● PROBLEM TO WORK ON: Would you give back exactly the lines from the line with "Given: Click the blue chat icon beside 荣盛佳淘家居" through the end of the entries below, both included, but none of the pictures?

(Data records)
=====

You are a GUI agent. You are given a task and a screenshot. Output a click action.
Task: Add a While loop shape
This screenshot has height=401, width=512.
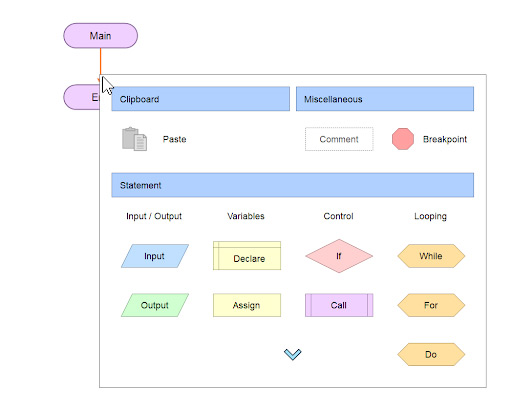click(431, 256)
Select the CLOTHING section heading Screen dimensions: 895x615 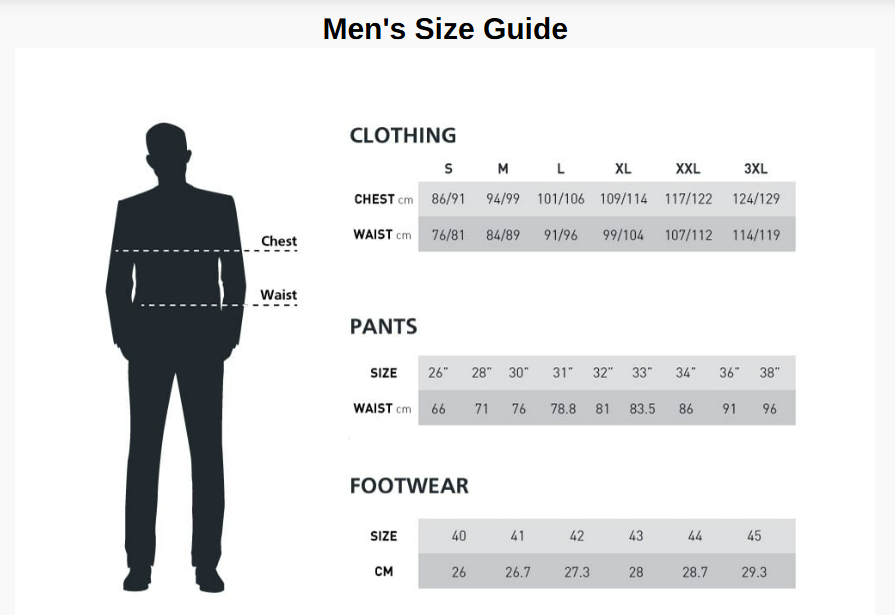(403, 135)
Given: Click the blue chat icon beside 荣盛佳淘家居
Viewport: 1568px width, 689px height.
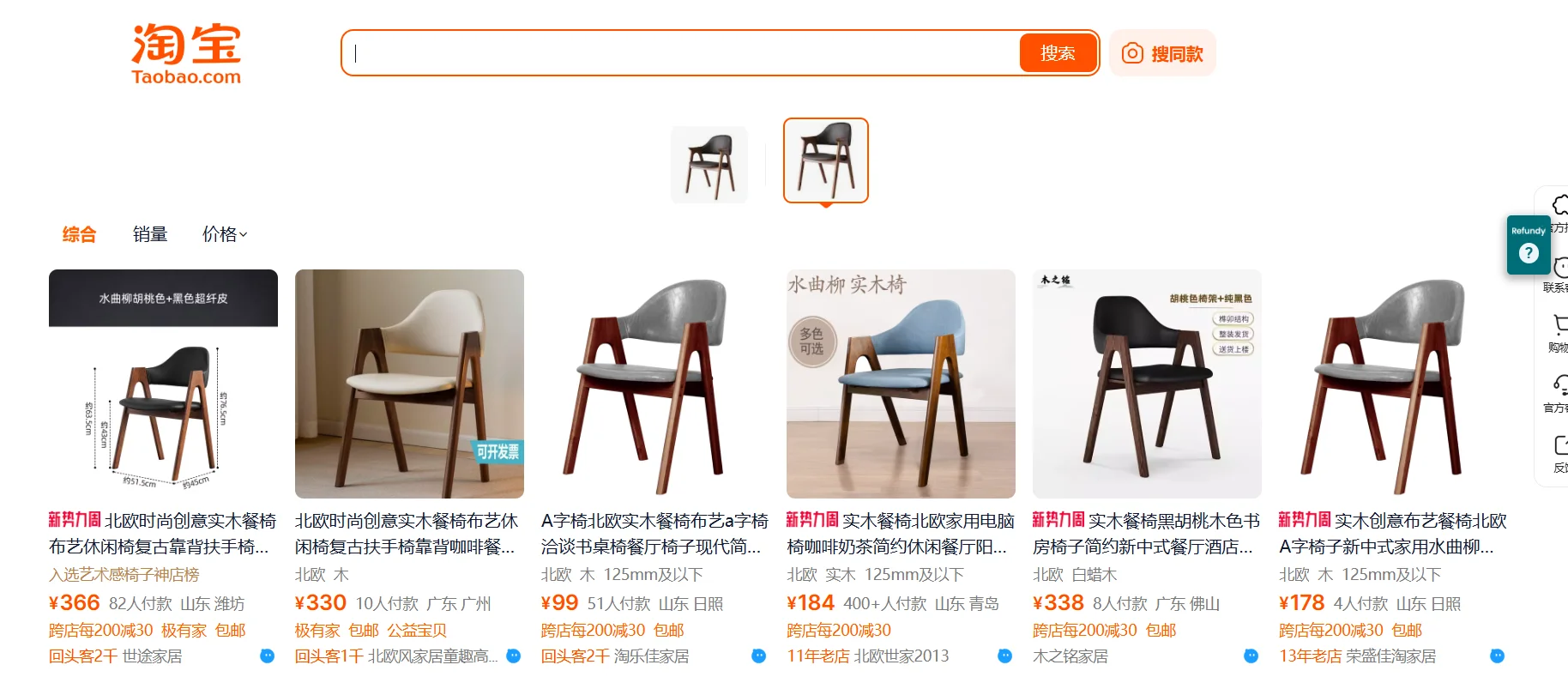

=====

● RESPONSE FOR THIS EXERCISE:
Given: Click the blue chat icon beside 荣盛佳淘家居
Viewport: 1568px width, 689px height.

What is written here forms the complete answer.